As for the German side, it declines to say anything publicly about the progress of the talks.
After six years without a result, Laidlaw is one of many Herero and Nama growing increasingly impatient.
He argues that Germany should be talking not just to the Namibian government, but also directly to Herero and Nama leaders, such as Herero paramount chief Vekuii Rukoro, who has attempted to sue Germany for compensation in the US courts, so far without success. The fear is that any benefits from a government-to-government deal may go partly to communities that never suffered in the genocide, such as the Ovambo, now Namibia’s largest ethnic group.
Chief Rukoro’s adviser Festus Mundjuua says the government wants “to put their hands on the cash because they have their own projects for which they have no money”. That’s denied by the government, which says any funds will be managed by affected communities.
But it’s not just victims’ descendants who are sceptical about the talks. So too are some of Namibia’s remaining 30,000 or so German speakers, descendants of the colonists.
“The genocide myth is nothing more than moral blackmail,” says historian Dr Andreas Vogt. Like many German-Namibians, he argues that the infamous “extermination order” signed by the commander of the colonial forces, Gen Lothar von Trotha, in 1904, saying that “any Herero found inside the German frontier, with or without a gun or cattle, will be executed”, was not state policy and was never implemented.
“The portrayal of – on the one side – a genocidal, brutal and unforgiving German colonial authority, and on the other, the pristine and completely innocent Herero people is tainted. It takes two parties to tango,” Vogt says.
He and many other German Namibians point out that the Herero rebelled against German rule in 1904 – killing about 120 German settlers – but were then defeated at the decisive Battle of Waterberg.
Last year a German-Namibian who served as a government minister shortly after independence, Anton von Wietersheim, helped launch an initiative to encourage German-speaking Namibians to discuss the past, both among themselves and together with Herero and Nama representatives, though plans for a conference of German-Namibians have been delayed because of Covid-19.
“The realisation has still to come to many of our white compatriots about what situation these affected people are actually in as a result of the historic happenings,” he says.
Von Wietersheim believes that if German-Namibians back the genocide talks it will encourage Germany to reach a deal, which Namibia is keen to conclude before German elections in September.

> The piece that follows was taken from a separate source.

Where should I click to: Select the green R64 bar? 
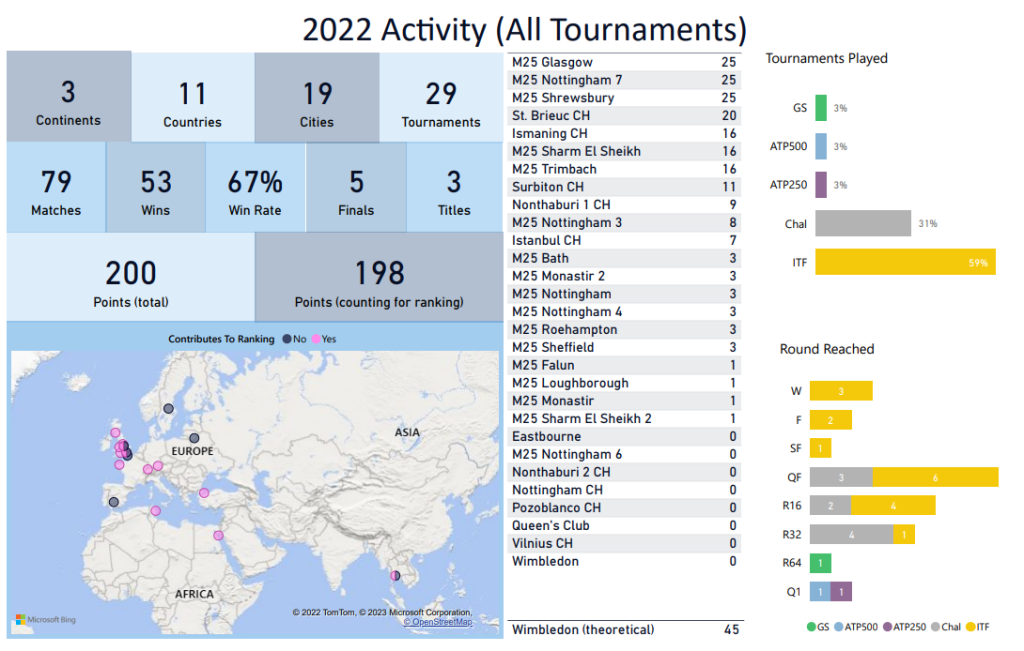pos(820,563)
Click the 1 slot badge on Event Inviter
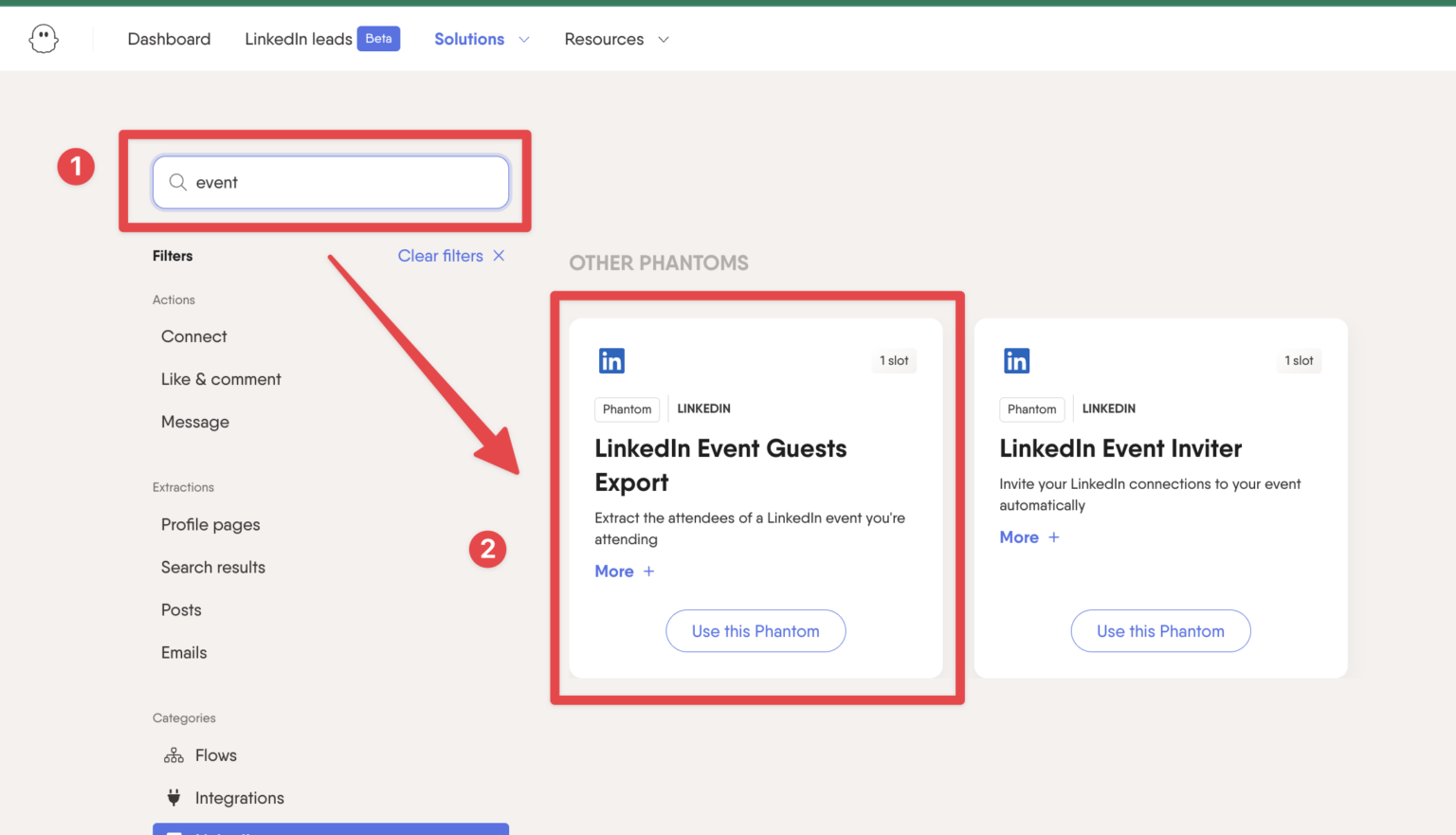Screen dimensions: 1456x835 pyautogui.click(x=1298, y=360)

German-Namibian academic and activist Henning Melber, who has studied the background to the talks, believes other former colonial powers in Europe have privately expressed concerns to Germany that an agreement with Namibia might set off an avalanche of claims against various colonisers by nations in Africa, south-east Asia and elsewhere.
Tanzania, the successor to another former German colony, Tanganyika, is already demanding reparations for atrocities, and potentially other former colonies could follow suit.
But Melber says: “I think Germany would be flexible about the amount it could offer, if it had some guarantee that (the deal) would close the chapter once and for all. The issue is to avoid a precedent with wide implications.”
For his part, Zed Ngavirue, a veteran diplomat, avoids any promises about what can be achieved.
“Politics is the art of the possible,” he says with a smile.
But in the squalid slums outside Swakopmund, where some Herero work today on minimum wages for the descendants of Germans who used their great-grandparents as slaves, there’s not the same understanding.
“Young people, some of them are fed up, they want to take the land by force,” Laidlaw Peringanda says. “So maybe the German government should not play hide and seek with us.”